Top of DATA

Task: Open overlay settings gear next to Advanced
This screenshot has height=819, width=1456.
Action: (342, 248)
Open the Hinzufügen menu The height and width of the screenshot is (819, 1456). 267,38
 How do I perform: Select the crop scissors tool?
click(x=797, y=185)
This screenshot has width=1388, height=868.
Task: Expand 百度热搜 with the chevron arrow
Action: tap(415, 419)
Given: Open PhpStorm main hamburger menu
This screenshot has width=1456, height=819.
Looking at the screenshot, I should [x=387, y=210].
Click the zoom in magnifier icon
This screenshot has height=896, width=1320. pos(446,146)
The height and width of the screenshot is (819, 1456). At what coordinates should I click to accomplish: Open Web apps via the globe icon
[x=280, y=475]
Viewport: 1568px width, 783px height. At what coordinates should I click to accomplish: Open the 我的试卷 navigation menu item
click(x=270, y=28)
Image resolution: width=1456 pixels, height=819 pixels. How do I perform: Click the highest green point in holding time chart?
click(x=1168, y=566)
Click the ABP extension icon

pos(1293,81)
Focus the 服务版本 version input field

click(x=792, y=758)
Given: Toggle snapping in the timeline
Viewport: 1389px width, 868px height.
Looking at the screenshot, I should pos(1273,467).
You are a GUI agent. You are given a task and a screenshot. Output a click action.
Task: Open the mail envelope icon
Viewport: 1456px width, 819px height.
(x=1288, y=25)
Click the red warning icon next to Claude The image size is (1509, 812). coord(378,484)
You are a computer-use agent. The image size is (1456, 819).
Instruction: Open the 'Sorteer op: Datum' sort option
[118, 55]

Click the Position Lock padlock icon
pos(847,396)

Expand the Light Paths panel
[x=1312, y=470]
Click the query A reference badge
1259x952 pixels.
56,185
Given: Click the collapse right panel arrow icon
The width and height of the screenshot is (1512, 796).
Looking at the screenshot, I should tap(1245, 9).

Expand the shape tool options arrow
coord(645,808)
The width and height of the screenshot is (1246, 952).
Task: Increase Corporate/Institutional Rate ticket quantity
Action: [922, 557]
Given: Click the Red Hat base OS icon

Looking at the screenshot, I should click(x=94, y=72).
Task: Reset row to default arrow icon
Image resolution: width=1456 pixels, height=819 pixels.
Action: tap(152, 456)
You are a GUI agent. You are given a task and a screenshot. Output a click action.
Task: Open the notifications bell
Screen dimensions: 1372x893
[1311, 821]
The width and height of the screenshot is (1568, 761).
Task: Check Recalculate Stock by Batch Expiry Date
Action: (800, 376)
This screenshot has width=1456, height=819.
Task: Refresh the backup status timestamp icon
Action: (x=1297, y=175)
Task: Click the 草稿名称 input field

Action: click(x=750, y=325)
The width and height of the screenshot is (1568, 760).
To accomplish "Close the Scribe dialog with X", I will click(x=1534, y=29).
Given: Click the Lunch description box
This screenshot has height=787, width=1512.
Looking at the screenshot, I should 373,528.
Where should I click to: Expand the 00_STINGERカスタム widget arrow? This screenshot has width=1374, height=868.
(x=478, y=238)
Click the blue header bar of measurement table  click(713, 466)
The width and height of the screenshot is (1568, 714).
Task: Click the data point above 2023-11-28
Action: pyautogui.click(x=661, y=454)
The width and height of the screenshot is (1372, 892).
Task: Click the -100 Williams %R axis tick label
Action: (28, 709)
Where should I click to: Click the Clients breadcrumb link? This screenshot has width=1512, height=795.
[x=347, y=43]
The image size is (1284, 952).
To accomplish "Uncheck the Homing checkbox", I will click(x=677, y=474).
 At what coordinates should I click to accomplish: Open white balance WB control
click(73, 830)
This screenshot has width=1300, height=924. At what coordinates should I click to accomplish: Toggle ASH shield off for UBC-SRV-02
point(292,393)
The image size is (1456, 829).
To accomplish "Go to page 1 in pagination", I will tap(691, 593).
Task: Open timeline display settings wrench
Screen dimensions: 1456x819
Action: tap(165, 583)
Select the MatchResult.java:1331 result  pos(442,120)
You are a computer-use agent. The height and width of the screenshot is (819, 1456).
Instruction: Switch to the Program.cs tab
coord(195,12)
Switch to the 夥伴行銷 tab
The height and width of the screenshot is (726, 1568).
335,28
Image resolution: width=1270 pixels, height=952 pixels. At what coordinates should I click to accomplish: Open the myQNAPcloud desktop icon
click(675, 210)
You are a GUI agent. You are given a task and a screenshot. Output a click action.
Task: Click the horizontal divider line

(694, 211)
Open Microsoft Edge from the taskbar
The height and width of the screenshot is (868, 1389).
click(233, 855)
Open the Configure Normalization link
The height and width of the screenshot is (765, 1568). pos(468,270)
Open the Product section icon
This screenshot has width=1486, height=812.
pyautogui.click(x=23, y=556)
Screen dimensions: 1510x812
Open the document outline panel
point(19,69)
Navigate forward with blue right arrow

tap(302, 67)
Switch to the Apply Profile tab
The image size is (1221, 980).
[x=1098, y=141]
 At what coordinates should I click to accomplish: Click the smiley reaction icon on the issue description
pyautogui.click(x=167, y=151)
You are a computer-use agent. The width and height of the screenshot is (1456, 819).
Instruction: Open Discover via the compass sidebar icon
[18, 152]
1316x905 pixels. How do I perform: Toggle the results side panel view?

Bottom of DATA

== ACTION ITEM ==
The answer should be all lines from the entries above that hold the word "next".

== SOLUTION ==
Task: Open overlay settings gear next to Advanced
Click the red warning icon next to Claude The image size is (1509, 812). coord(378,484)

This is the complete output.